According to sources, Noble Group is planning to raise up to $3bn in bank debt as part of its refinancing plan outlined earlier.
Noble could pay an interest rate of 225 basis points over the U.S. dollar Libor on a $1 billion one-year unsecured loan, more than twice the 85 basis points it paid just a year ago.
Further, Noble’s credit facility of about $2 billion would be backed by trade flows and inventories, with an announcement expected this week.
The number of lead arrangers on the unsecured loan was eight banks, which compared with 15 on a loan last year.
According to sources, Societe Generale, Mitsubishi UFJ Financial Group, ING and HSBC were among the lead arrangers on the transaction.
The debt issuance is part of the company’s Chief Executive Yusuf Alireza’s plan to sell assets, cut business lines and trim debt.
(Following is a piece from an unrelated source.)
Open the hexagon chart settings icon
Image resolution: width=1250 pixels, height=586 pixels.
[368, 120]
According to Noble Group’s CEO Yusuf Alireza, the company is planning to restructure its debt amid rising borrowing costs. The firm seeks to recover from a commodity market slump that saw it post its first annual loss in almost 20 years and had its credit rating downgraded to junk.
As per the company’s presentation for its upcoming AGM, average cost of debt was seen rising from an estimated 3.9% in 2016 to 4.1% in 2017, before dropping back to 3.8% in in 2018. Although borrowing costs were rising on the company’s revolving facility, its weighted-average cost of debt was expected to remain at the same level.
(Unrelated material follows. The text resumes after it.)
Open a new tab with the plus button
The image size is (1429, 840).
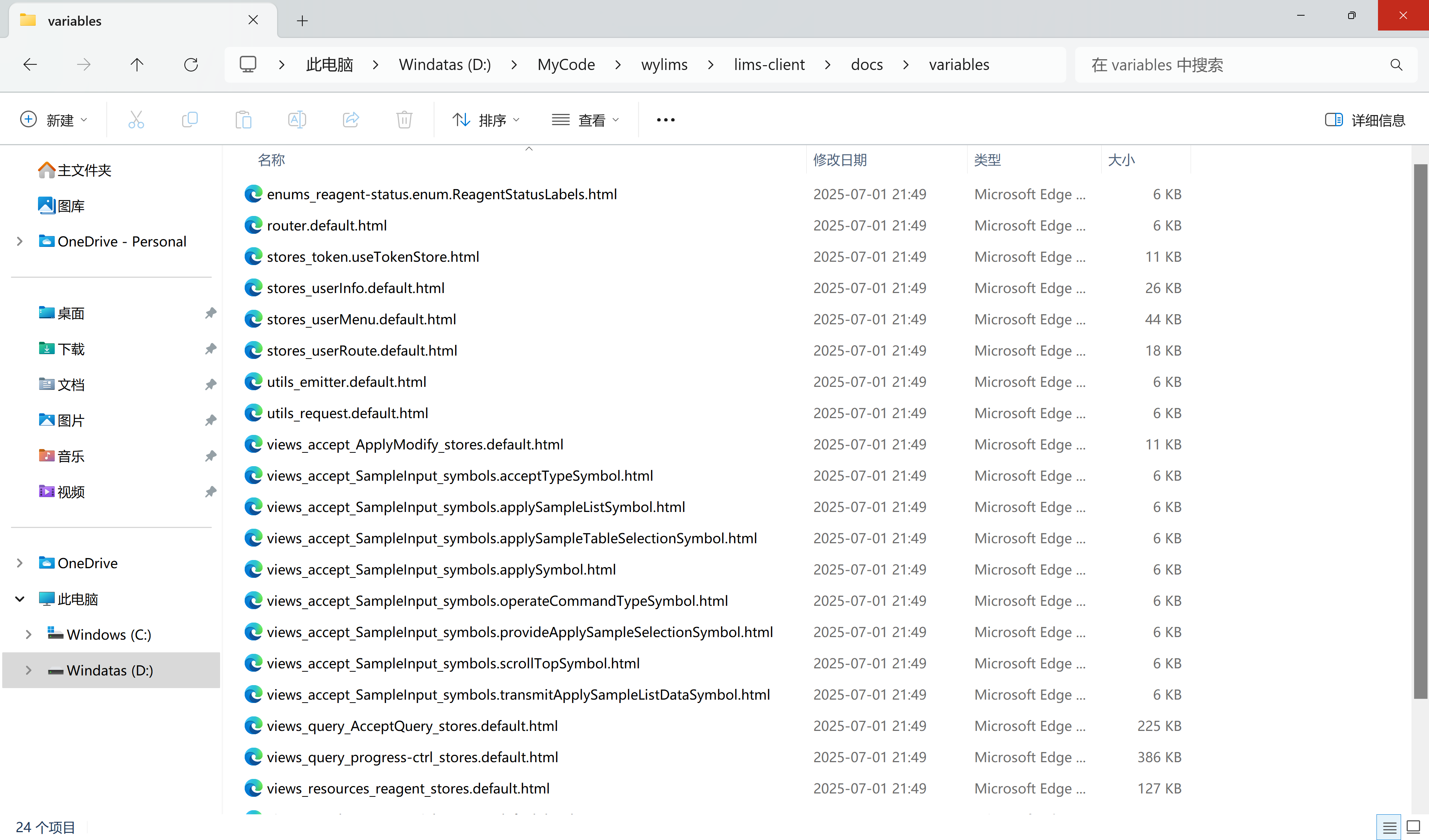[x=302, y=20]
Further, the company seeks to raise a $1bn unsecured loan on which it faces higher borrowing costs, and was also looking to raise a $2bn loan backed by inventories.
CEO Alireza stated that the company aimed to refinance debt before May 2016.
Hong-Kong based commodity conglomerate Noble Group Ltd. warned that it would post a loss for the 4Q’15 and FY’15 period after facing a $1.2bn non-cash impairment and exceptional charge. Additionally, the company faced a loss on the sale of its subsidiary Noble Agri Ltd.
Noble warned that commodity prices, especially that of thermal coal would continue to remain subdued in the near-term.
The company’s management adopted a conservative price of thermal coal of $55 per tonne to ensure its portfolio cushions itself against lower prices in future. However, prices continue to hover around 2006 lows of $47 per tonne at Newcastle, Australia, an Asian benchmark for thermal coal, for the week ended 22 January.
Lower commodity prices over 2015 have dragged the company’s share prices down over 65% and its credit ratings have been downgraded to junk.